The findings in the present study suggest that 131I-based radionuclide therapy may be a potential candidate for chronotherapy. Interestingly, our data show that in mice about 30–50% lower absorbed dose to salivary glands, stomach and small intestines could be obtained if administration was made at 4 pm compared with at 12 pm. Administration at 4 pm also gave lower absorbed dose to thyroid (that might reflect tumor behavior) but to a lower extent, demonstrating that lower side effects could potentially be obtained in salivary glands and gastrointestinal tract if 131I was administered late during the day. Clinically, the relevance of a difference in absorbed dose to thyroid of 9% might be of minor importance if thyroid is the target and of greater importance if it is a risk organ. If biodistribution of 131I could be optimized with respect to time of administration also in humans, chronotherapy of patients with differentiated thyroid cancer could work as an additional therapeutic tool or method for improving quality of life.

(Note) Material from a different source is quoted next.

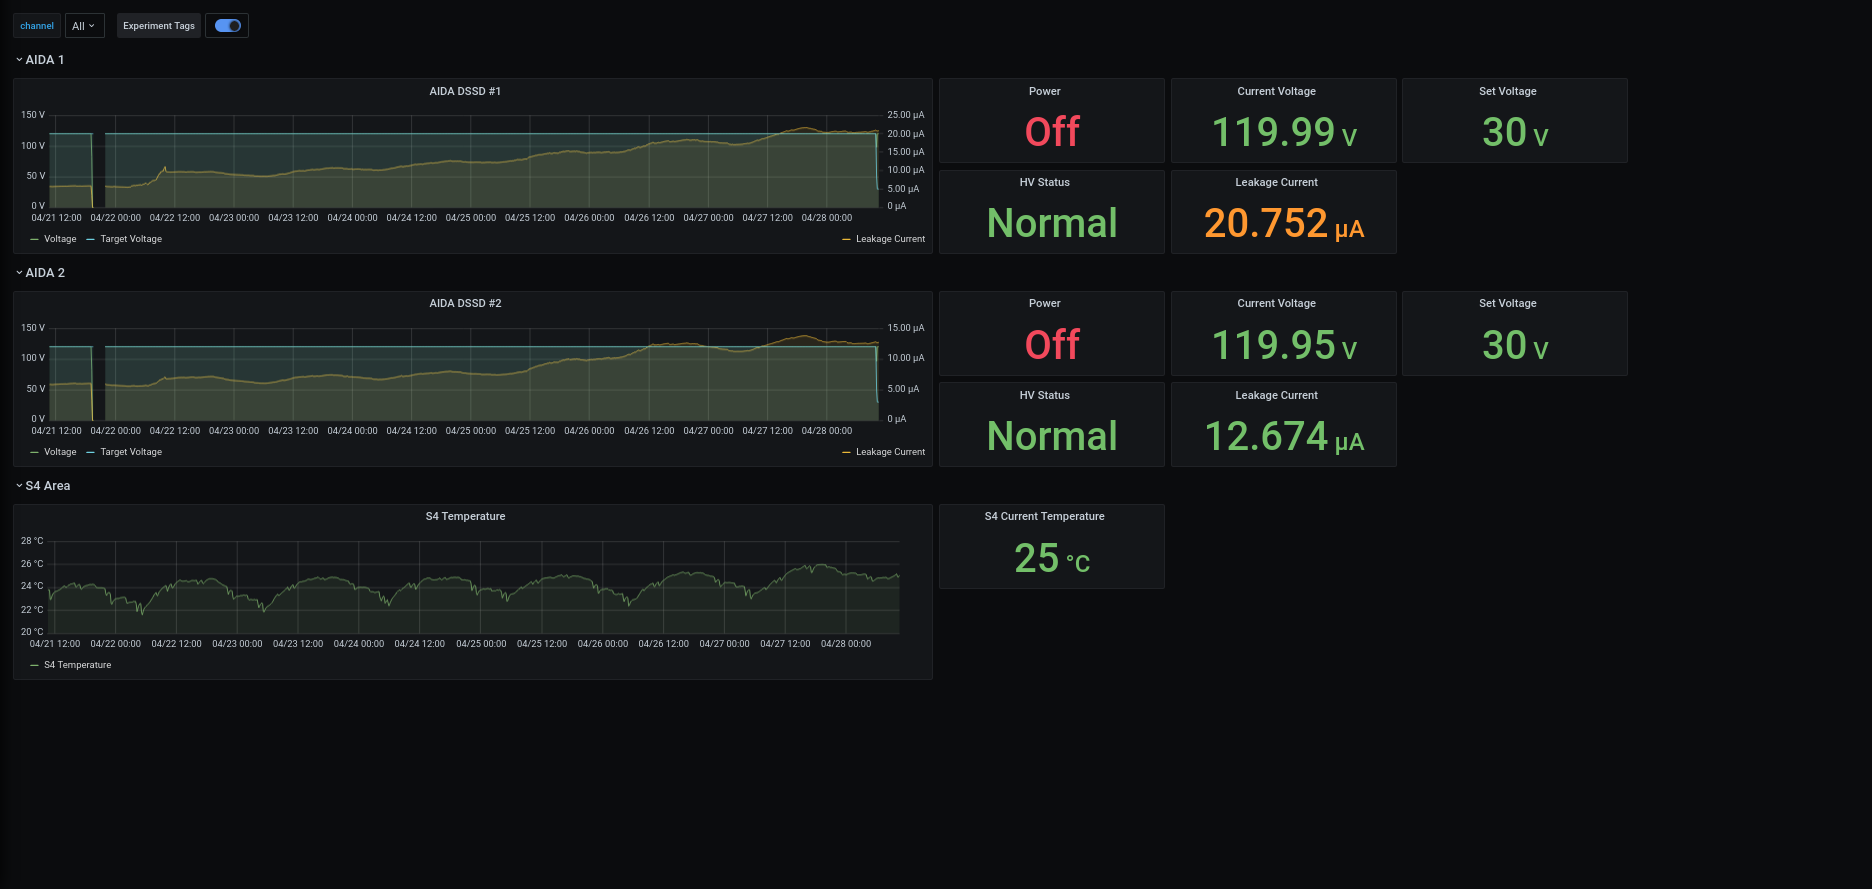Toggle Leakage Current series in DSSD #2 legend
The height and width of the screenshot is (889, 1872).
pos(884,452)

In the present study animals were i.v. injected with 131I, while in the clinic, many patients with thyroid diseases receive 131I orally in pill or in liquid form. The difference in route of administration should not affect the scope of this study, since absorption of orally administered 131I to the blood is rapid and virtually complete36,37. Hence, i.v. injection of 131I can be seen as a simulation of oral administration. Furthermore, an equivalent patient study would have required several test doses for one and the same patient due to the large inter-individual differences in thyroid uptake. Repeated administrations of 131I, even with several months between, would pose a great risk of thyroid stunning which not only would affect the results of the study but also the treatment effect. From an ethical point of view, we therefore found it appropriate to investigate potential effects of circadian rhythm in mice before clinical studies are initiated. Another reason for animal studies was the possibility to obtain data also for non-thyroid tissues.

Conclusion

The results of this study demonstrated differences in biodistribution and biokinetics and consequently differences in absorbed dose due to time of 131I administration. These findings suggest that diurnal variations should be considered in dosimetric evaluations of radiopharmaceuticals. Chronotherapy using 131I-based radiopharmaceuticals could be favorable for reduction of short- and long-term side effects, and should be further investigated.